The United States District Court for the Northern District of California denied the FTC's motion for a preliminary injunction. The court held a five-day evidentiary hearing and concluded that the FTC had not raised serious questions regarding whether the proposed merger would likely substantially lessen competition. The court found that Microsoft lacked the incentive to make Call of Duty exclusive to Xbox, as doing so would harm its financial interests and reputation. The court also noted that Activision Blizzard had historically resisted putting its content on subscription services, and there was insufficient evidence to show that this would change absent the merger.
The United States Court of Appeals for the Ninth Circuit reviewed the district court's decision and affirmed the denial of the preliminary injunction. The appellate court agreed that the district court applied the correct legal standards and did not abuse its discretion or rely on clearly erroneous findings. The Ninth Circuit held that the FTC failed to make a sufficient evidentiary showing to establish a likelihood of success on the merits of its Section 7 claim. The court concluded that the FTC had not demonstrated that the merger would likely substantially lessen competition in the relevant markets.
Court Description: Clayton Act. The panel affirmed the district court’s denial of a motion by the Federal Trade Commission (“FTC”) for preliminary injunctive relief against Microsoft’s acquisition of the video game developer Activision Blizzard, Inc.
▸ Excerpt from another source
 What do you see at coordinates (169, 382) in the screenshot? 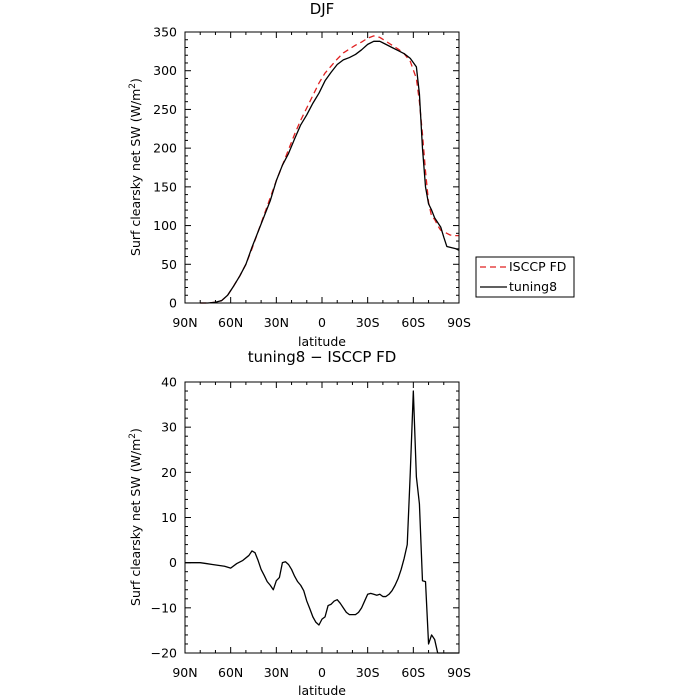
I see `panel-2-y-tick-label: 40` at bounding box center [169, 382].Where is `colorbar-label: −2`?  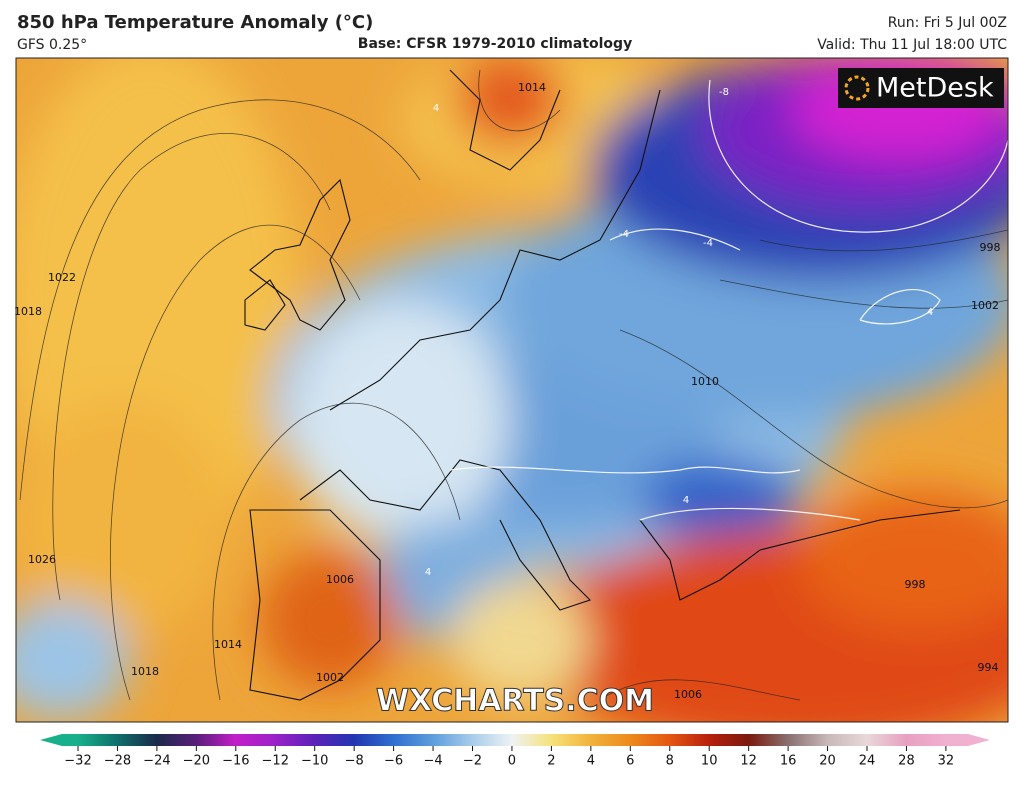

The merger is the subject of an administrative proceeding that remains pending before the FTC. In its administrative complaint and in seeking a preliminary injunction in the district court, the FTC asserted that the merger would likely violate § 7 of the Clayton Act because, viewing the merger as a vertical integration between a content-platform operator and a content producer, competition would be substantially lessened in the relevant U.S.-based content-platform markets for gaming console devices, gaming subscription services, and gaming cloud- streaming services.
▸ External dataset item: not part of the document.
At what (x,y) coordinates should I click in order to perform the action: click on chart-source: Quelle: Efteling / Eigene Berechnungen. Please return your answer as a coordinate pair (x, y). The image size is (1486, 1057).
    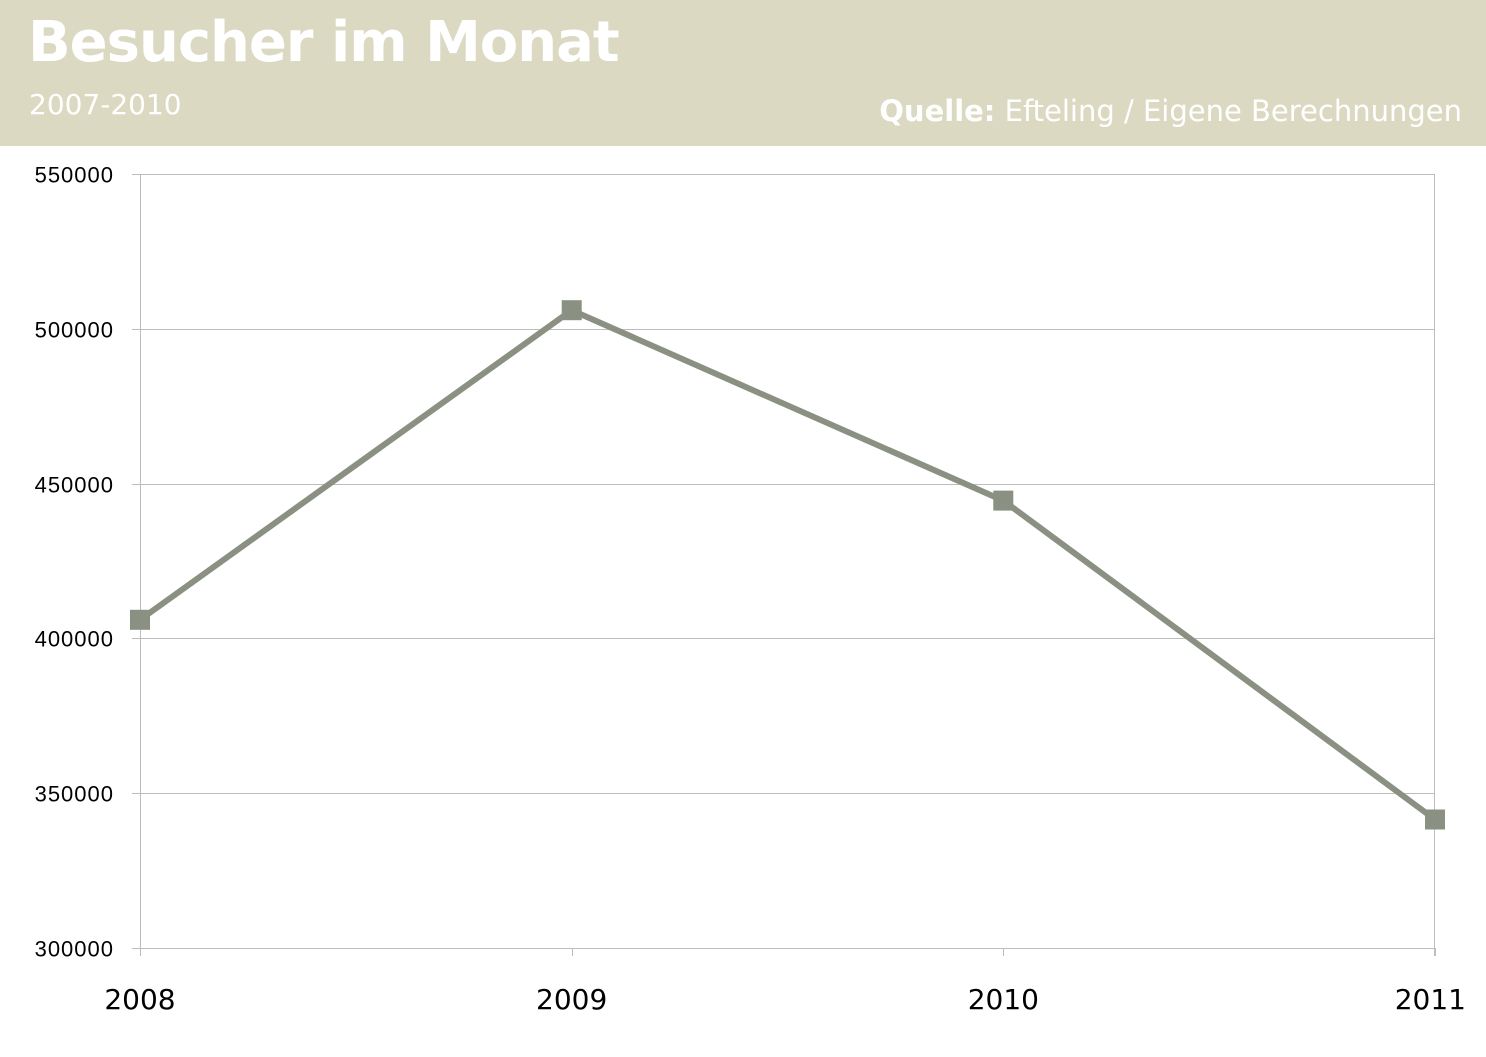
    Looking at the image, I should click on (1170, 111).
The panel held that the district court applied the correct legal standards and did not abuse its discretion, or rely on clearly erroneous findings, in holding that the FTC failed to make a sufficient evidentiary showing to establish the requisite likelihood of success on the merits of its § 7 claim. Thus, the FTC had not raised serious questions regarding whether the proposed merger was likely to substantially lessen competition in the relevant markets.
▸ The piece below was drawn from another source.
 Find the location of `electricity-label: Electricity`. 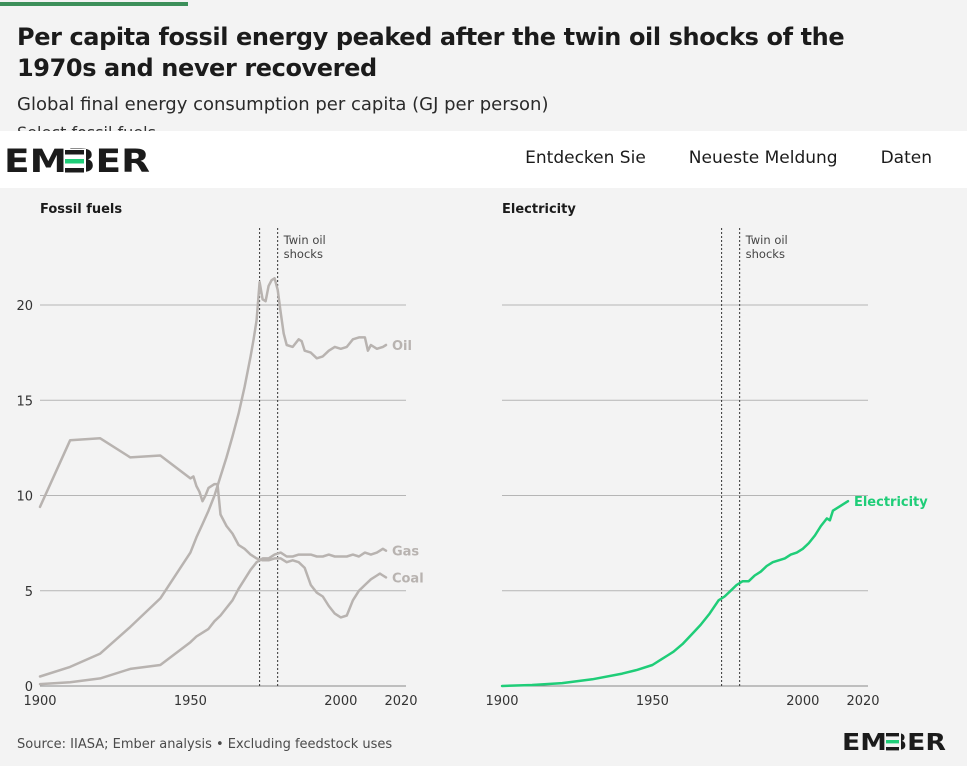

First, pertaining to the console market, the panel agreed with the district court that the FTC failed to sufficiently show that Microsoft would foreclose or partially foreclose rivals after the merger either by making the popular game Call of Duty exclusive to its Xbox console or by releasing only an inferior version of the game for Sony’s rival PlayStation. The panel next found that as to the library subscription services market, the district court did not abuse its discretion by holding that the FTC had not made an adequate showing that the merger would substantially lessen competition. Because Activision Blizzard had long opposed putting its content on library subscription services, the merger’s effect of making such content available for the first time in the subscription market, even if exclusive to Microsoft, would not substantially lessen competition. Finally, the district court did not abuse its discretion in similarly finding an insufficient likelihood of success on the FTC’s claim that the merger would substantially lessen competition in the cloud-streaming market, given that the FTC failed to show that Activision Blizzard content would be available to this market in the absence of the merger.